= Susumu Katsumata (manga artist) =

Japanese manga artist

Susumu Katsumata (勝又 進, Katsumata Susumu) was a Japanese manga artist.

==Biography==
Katsumata was born in Kahoku, Miyagi Prefecture in 1943. His father was married to another woman, so he grew up as an illegitimate child only with his mother. He has never met his father. At an early age his mother died and his older sister took care after him.

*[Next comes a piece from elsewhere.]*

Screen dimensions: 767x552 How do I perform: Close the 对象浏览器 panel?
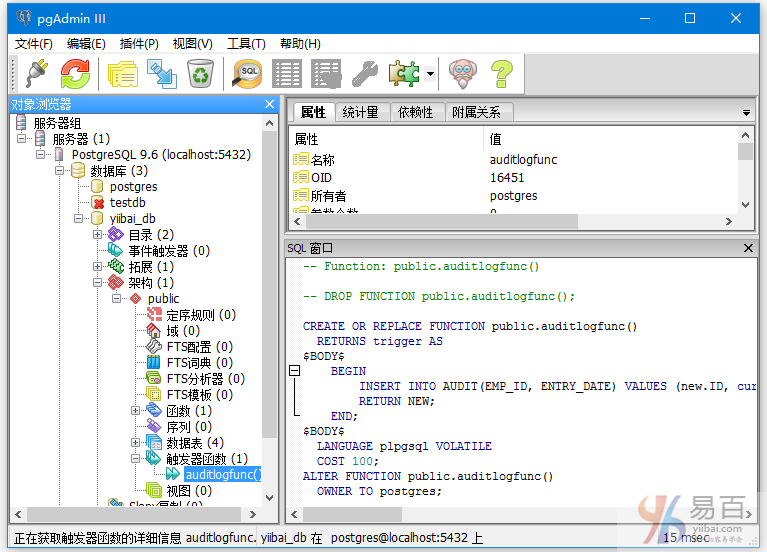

He graduated from Tokyo University of Education with a degree in physics. He also studied nuclear physics at its postgraduate school.
He debuted in 1966 in the alternative manga magazine Garo. He was mainly active as a four panel comic artist, though he has made a series of short stories too. In 2006 won the 35th Japan Cartoonists Association Award Grand prize of 500,000 yen for Red Snow. This book is a collection of short stories, that all together form a somewhat coherent setting. The main character is a young boy or early teenager without any sexual experiences yet, growing up with older women. Most stories feature promiscuous behavior, adultery, domestic violence, prostitution, rape in a setting of the countryside suffering from the poor economic situations like was the post WWII situation in Japan. The older men in the stories are often repressive towards the female characters, while the main character takes the side of the women.

After the Japanese publication the French publisher Éditions Cornélius started working on a translation, but Katsumata never saw the result. Katsumata died of melanoma in Ōta, Tokyo on December 3, 2007, at the age of 63. He is survived by at least one son, Daichi. Drawn & Quarterly published the book in English in 2009 with an additional interview and short biography included in the book to introduce the author to the English reading audience.

In 2018 a second book was published in English, Fukushima Devil Fish. Again a collection of short stories.

His short stories are stylistic and in topics very similar to that of Tadao Tsuge, Yoshiharu Tsuge and Yoshihiro Tatsumi.